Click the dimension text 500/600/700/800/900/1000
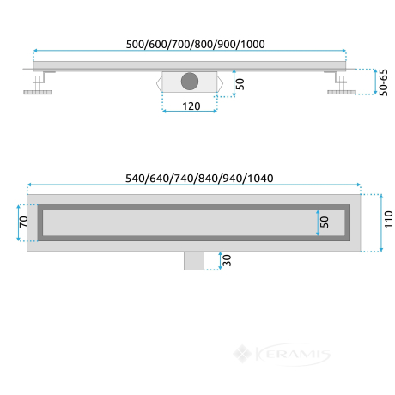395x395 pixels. [196, 44]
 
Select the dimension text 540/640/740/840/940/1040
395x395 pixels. [199, 179]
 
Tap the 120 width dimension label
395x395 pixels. [191, 106]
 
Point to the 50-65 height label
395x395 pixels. [383, 82]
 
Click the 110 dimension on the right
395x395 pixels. [388, 220]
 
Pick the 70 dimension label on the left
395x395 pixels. [23, 222]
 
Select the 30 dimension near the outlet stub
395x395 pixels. [227, 260]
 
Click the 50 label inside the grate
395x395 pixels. [325, 222]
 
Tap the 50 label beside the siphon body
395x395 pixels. [240, 84]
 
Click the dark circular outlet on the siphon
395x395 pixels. [190, 82]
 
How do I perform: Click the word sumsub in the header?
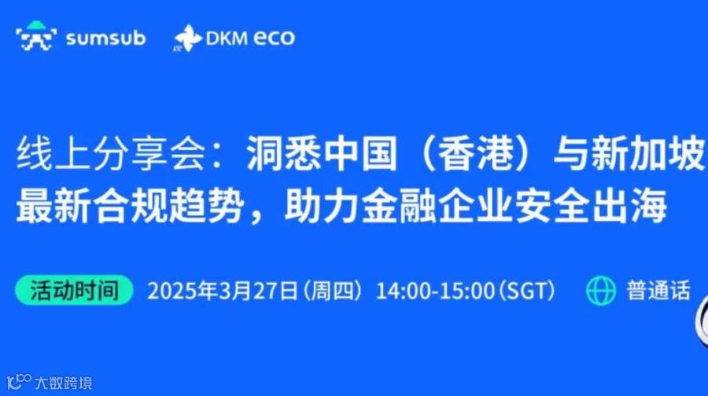click(105, 38)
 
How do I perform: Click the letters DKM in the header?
click(225, 38)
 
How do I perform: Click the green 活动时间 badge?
click(75, 291)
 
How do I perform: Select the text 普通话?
click(658, 291)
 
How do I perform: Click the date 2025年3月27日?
click(222, 292)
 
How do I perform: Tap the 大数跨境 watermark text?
click(64, 383)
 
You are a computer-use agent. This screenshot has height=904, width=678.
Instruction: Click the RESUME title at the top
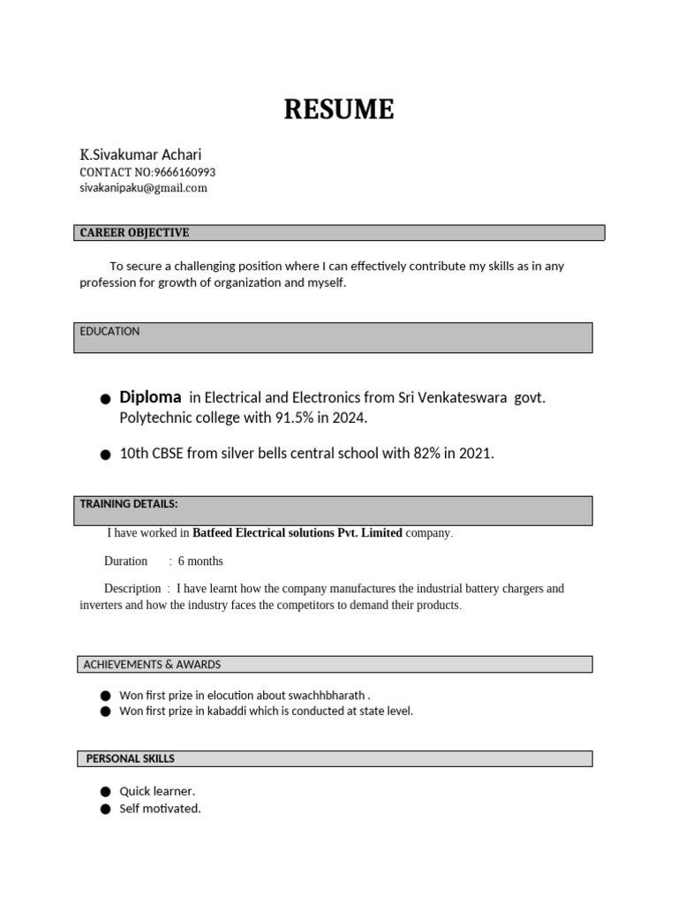(338, 110)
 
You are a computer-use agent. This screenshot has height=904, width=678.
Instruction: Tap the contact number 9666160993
(185, 172)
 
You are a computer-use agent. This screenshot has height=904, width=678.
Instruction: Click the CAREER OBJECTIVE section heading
(134, 233)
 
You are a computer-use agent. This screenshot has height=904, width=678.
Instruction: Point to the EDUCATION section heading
(109, 332)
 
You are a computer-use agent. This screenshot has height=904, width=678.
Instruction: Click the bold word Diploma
(150, 397)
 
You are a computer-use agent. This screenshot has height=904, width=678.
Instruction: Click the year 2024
(347, 418)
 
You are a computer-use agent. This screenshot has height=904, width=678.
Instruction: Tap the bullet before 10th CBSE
(105, 455)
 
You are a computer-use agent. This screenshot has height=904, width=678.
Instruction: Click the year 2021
(475, 454)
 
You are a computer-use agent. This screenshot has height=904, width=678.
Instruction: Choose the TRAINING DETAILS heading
(129, 504)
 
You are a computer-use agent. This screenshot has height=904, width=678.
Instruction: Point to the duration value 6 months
(200, 561)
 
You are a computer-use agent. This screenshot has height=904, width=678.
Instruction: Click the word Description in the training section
(132, 589)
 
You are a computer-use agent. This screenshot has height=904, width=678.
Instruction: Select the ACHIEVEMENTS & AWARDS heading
(152, 664)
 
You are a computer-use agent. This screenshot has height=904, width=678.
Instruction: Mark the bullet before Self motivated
(105, 809)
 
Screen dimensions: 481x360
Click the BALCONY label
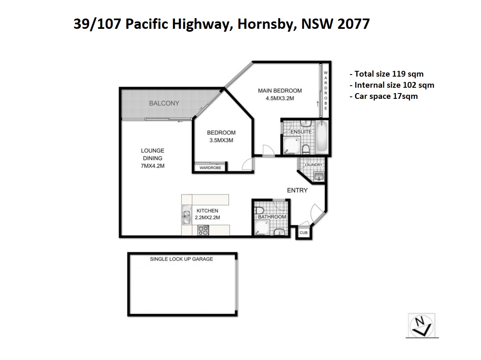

**Short task:** Please copy out the records from the line with "Click the 110 dimension on the right" up to and including the line with "click(64, 383)", leaving the pictures out.

**Written response:**
Click the 110 dimension on the right
395x395 pixels. [388, 220]
 
Pick the 70 dimension label on the left
395x395 pixels. [23, 222]
 
Select the 30 dimension near the outlet stub
395x395 pixels. [227, 260]
 
Click the 50 label inside the grate
395x395 pixels. [325, 222]
 
Tap the 50 label beside the siphon body
395x395 pixels. [240, 84]
 
Click the dark circular outlet on the siphon
395x395 pixels. [190, 82]
 
How do I perform: Click the word sumsub in the header?
click(105, 38)
 
How do I perform: Click the letters DKM in the header?
click(225, 38)
 
How do I perform: Click the green 活动时间 badge?
click(75, 291)
 
How do I perform: Select the text 普通话?
click(658, 291)
 
How do I perform: Click the date 2025年3月27日?
click(222, 292)
 
How do I perform: Tap the 大数跨境 watermark text?
click(64, 383)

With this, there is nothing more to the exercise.